Mrs Long felt faint but, after a short pause, was able to resume her place alongside the other party leaders.
The debate began with the politicians condemning the recent terror attacks in England.
Ulster Unionist leader Robin Swann welcomed Sinn Féin's condemnation of the attacks - but added that he wished they would also condemn previous IRA bombings.
'Glorification of terrorism'
"We have to look at is an integrated intelligence-gathering operation that can truly tackle the terrorism at the root base and also look at tackling the radicalisation of our young people," he said.
"That is where the real challenge is coming and to stop the glorification of terrorism.
"That is why I welcome Sinn Féin's ability to condemn these bombs in London and Manchester and I wish they would do the same for the other bombs that happened as well."
Sinn Fein's Michelle O'Neill said parallels should not be drawn between international extremism and what had happened in Ireland.
She criticised the DUP over a recent endorsement it received from a group linked to the paramilitary Ulster Defence Association (UDA).
Alliance leader Naomi Long argued it was tasteless of politicians in Northern Ireland to immediately bring the debate about the attacks in Manchester and London back to their arguments over the Troubles.
"It doesn't take long for the focus to move from the people who have actually suffered in London and Manchester back to the normal mudslinging that we get in Northern Ireland politics," she said.
"Most people will find that pretty tasteless."
On Brexit, the DUP's Nigel Dodds brandished a letter signed by the late Martin McGuinness to back up his argument that Sinn Féin has changed its stance.
Mr Dodds said the letter, co-signed with Arlene Foster, made no mention of the special designated EU status which both Sinn Féin and the SDLP currently propose.

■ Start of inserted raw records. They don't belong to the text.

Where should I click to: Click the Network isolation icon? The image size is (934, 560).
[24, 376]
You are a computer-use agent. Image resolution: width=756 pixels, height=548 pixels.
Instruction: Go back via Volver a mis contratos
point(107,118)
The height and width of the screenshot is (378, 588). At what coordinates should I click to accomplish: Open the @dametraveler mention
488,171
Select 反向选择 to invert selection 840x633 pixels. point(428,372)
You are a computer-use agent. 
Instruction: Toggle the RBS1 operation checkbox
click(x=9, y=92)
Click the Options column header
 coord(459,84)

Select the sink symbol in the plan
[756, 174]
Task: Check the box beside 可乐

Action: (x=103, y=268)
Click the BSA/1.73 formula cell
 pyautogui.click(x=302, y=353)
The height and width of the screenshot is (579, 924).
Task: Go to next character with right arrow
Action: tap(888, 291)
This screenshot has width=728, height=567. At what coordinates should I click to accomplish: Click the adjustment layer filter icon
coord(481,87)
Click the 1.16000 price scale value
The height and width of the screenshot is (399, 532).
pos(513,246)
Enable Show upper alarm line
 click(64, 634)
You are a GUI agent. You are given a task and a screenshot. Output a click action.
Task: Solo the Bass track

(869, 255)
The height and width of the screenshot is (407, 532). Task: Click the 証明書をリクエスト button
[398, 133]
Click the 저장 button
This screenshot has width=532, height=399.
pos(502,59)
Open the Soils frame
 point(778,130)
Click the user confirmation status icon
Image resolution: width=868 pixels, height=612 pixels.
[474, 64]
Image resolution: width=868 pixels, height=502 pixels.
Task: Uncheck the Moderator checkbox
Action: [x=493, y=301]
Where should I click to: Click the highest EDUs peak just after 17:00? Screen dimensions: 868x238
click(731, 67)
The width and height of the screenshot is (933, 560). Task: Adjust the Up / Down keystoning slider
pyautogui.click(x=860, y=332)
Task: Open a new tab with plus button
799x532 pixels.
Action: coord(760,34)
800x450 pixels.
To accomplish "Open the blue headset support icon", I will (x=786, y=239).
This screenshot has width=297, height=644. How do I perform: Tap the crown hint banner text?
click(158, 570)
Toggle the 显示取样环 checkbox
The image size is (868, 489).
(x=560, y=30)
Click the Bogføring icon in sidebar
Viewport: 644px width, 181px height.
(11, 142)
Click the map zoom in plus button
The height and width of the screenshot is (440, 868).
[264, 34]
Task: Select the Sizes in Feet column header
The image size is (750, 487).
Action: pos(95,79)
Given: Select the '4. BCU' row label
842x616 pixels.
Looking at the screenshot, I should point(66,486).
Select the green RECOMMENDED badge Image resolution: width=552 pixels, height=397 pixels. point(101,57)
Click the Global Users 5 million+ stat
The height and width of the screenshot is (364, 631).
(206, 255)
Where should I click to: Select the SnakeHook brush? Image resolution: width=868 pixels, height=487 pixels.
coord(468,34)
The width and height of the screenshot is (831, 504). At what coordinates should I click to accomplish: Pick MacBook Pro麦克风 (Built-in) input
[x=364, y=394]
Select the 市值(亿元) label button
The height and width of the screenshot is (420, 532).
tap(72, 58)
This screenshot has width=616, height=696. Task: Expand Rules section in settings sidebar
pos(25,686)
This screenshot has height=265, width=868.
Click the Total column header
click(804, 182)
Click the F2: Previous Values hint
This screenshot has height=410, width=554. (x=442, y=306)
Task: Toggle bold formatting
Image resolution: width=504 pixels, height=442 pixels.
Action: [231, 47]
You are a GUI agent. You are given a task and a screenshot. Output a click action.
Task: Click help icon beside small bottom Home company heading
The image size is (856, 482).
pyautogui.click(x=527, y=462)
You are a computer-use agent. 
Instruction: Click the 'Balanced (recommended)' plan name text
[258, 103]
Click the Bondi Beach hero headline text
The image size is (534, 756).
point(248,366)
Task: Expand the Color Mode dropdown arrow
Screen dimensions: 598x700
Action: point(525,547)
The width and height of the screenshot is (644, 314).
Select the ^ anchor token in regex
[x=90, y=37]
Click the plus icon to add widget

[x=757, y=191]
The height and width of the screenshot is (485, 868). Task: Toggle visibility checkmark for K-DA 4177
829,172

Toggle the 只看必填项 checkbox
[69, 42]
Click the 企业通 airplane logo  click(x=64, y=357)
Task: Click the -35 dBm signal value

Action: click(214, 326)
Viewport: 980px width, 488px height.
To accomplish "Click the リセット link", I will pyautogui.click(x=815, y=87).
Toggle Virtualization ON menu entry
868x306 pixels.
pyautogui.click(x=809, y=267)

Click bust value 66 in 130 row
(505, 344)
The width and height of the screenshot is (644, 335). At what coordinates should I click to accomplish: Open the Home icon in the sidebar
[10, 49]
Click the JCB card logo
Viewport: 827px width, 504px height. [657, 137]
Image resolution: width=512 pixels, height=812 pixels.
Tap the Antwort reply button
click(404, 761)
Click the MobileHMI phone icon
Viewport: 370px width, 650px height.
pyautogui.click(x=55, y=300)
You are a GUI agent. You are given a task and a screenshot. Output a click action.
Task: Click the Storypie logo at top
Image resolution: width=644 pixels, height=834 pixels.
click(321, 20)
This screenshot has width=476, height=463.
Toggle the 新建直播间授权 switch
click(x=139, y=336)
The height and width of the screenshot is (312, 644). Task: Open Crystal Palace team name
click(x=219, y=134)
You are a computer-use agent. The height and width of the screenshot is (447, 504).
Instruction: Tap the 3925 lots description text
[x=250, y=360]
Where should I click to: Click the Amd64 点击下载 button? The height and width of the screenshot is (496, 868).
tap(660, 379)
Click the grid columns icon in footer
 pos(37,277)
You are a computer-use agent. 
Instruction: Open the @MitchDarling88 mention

"This is one of the ironies about all this talk of special status because that letter did not contain a mention of special status," he said.
Nationalists clashed over Sinn Féin's refusal to sit at Westminster.
Sinn Féin leader Michelle O'Neill again argued that MPs who take their seats have achieved nothing in stopping Brexit.
"What's so important is how you use your mandate and where you provide the representation," she said.
"We take representation to where it counts. None of the other parties have been able to stop or even influence anything to do with Brexit."
However, she was strongly challenged by SDLP leader Colum Eastwood who said that his MP, Mark Durkan, had played a key role in establishing that Northern Ireland could automatically become a part of the EU if it joined the Irish Republic after a future border poll.
"This is the most important election we have seen in a long, long time," said Mr Eastwood.
"If Sinn Féin get their way we won't have one progressive anti-Brexit voice in the Westminster parliament, we won't have one nationalist there. That is what the response from Sinn Fein's strategy will be. Nobody there at all."